A former defense analyst who pleaded guilty to sharing classified information with two journalists—one of whom he was dating—was sentenced to 30 months in prison on June 18.
Henry Kyle Frese, 31, admitted in February to willfully transmitting top-secret information to reporters. He had faced up to 10 years in prison.
“Frese repeatedly passed classified information to a reporter, sometimes in response to her requests, all for personal gain,” Assistant Attorney General for National Security John Demers said in a statement.
“When this information was published, it was shared with all of our nation’s adversaries, creating a risk of exceptionally grave harm to the security of this country. His conviction and sentence demonstrate the Department’s commitment to the investigation and prosecution of such betrayals by clearance holders as part of our mandate to protect our citizens and defend the national security of the United States.”
Information in court documents points to two reporters who work for NBC Universal, Amanda Macias and Courtney Kube.
CNBC and MSNBC, the news outlets they work for, published eight articles in mid-2018 containing classified national defense information relating to the capabilities of certain foreign countries’ weapons systems, according to a court document. One reporter was the author of all those articles.
A review of CNBC’s website uncovered a number of articles from Macias about Russian and Chinese weapons systems.
Other information points to the identities of the reporters. The same document says one of the journalists posted on Twitter a link to an article in early July 2018, “noting it was the first co-authored piece of the pair.”
“On Journalist 2’s personal Twitter page, Journalist 2 Tweeted a link to the article and stated Journalist 1 was a ‘colleague’ who helped co-author the news article,” an agent wrote.
NBC’s @ckubeNBC and I break in our first shared byline.
Beijing is in the midst of conducting a series of anti-ship missile tests in the South China Sea.

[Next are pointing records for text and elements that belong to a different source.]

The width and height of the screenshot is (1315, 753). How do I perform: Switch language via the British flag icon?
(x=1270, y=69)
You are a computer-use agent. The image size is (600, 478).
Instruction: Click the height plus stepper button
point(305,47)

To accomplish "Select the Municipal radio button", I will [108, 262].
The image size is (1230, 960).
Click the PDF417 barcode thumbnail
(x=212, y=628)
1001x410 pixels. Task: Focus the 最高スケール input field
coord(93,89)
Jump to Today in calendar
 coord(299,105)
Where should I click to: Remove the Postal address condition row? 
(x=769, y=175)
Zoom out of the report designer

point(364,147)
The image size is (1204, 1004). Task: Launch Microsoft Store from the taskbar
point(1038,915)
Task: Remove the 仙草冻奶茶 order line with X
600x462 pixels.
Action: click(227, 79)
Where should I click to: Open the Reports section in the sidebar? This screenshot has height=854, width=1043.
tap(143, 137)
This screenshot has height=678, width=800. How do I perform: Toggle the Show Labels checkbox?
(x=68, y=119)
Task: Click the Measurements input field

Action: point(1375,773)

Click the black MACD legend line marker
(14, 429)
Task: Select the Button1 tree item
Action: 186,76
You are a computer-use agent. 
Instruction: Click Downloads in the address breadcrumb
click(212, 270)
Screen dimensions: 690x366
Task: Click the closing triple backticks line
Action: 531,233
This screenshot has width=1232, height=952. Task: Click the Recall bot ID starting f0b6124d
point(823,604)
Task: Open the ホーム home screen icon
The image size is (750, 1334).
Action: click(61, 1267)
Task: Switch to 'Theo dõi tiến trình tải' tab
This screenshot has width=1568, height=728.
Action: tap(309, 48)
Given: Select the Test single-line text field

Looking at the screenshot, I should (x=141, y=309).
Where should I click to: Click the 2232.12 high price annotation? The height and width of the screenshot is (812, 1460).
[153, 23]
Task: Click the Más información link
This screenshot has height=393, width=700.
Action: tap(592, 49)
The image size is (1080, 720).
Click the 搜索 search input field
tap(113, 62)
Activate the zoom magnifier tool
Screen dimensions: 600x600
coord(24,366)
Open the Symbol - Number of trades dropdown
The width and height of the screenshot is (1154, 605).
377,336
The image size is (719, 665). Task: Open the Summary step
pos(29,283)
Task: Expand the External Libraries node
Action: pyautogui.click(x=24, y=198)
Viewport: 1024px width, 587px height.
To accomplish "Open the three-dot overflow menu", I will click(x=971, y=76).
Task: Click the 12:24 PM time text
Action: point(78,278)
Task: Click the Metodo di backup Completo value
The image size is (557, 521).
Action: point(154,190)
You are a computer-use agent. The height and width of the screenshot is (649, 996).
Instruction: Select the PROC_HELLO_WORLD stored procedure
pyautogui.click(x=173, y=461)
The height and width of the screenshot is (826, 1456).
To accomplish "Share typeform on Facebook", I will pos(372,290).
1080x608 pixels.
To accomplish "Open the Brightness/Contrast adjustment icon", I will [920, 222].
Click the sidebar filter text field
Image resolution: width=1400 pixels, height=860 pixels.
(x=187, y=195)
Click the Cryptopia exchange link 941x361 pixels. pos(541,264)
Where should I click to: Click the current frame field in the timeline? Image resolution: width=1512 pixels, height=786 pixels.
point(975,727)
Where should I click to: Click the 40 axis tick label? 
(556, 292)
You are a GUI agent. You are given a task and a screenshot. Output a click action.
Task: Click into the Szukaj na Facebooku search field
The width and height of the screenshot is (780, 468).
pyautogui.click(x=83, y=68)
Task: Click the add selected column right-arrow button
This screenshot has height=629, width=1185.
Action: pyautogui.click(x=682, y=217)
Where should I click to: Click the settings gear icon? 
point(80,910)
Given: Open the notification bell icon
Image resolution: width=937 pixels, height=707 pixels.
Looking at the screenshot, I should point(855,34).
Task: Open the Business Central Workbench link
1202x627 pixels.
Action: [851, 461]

These contested waters serve as a gateway to global sea routes where approximately $3.4 trillion in trade pass annually. https://t.co/G6srwEoUbl
— Amanda Macias (@amanda_m_macias) July 1, 2019
Court documents say Frese was romantically involved with one of the journalists and that he followed her and shared on Twitter several of her articles that were based on information he had given. Frese followed Macias on Twitter. He was also pictured with her in a post she made on Instagram in 2017.
According to the documents, Frese and Macias lived together at the same residence from January 2018 to November 2019. The reporter introduced the second reporter to Frese in April 2019.
NBC Universal didn’t respond to a request for comment, including an inquiry on whether a reporter having a relationship with a source would violate its rules. Both reporters still hold their jobs.
In communications intercepted by federal agents, Frese said his motivation was to help Macias “progress.”
Between mid-2018 and September 2019, Frese gave top-secret classified information to Macias on 12 occasions and secret classified information on at least four occasions. Some of the 30-plus searches Frese made on classified systems for information were made after specific requests for information from the journalists.
The analyst also transmitted classified information to an unidentified overseas consulting group via social media at least twice.
Frese knew the information was classified because the products had clear markings stating the classification levels.
“When Mr. Frese chose to provide classified information to members of the media, he violated his oath to serve the United States as a trusted government employee,” Timothy Slater, assistant director in charge of the FBI’s Washington Field Office, said in a statement.
“Put in the hands of our adversaries, this information causes damage and harm to our country. This investigation and today’s sentencing serve as a reminder that unauthorized disclosures of classified information is a crime, and will not be tolerated.”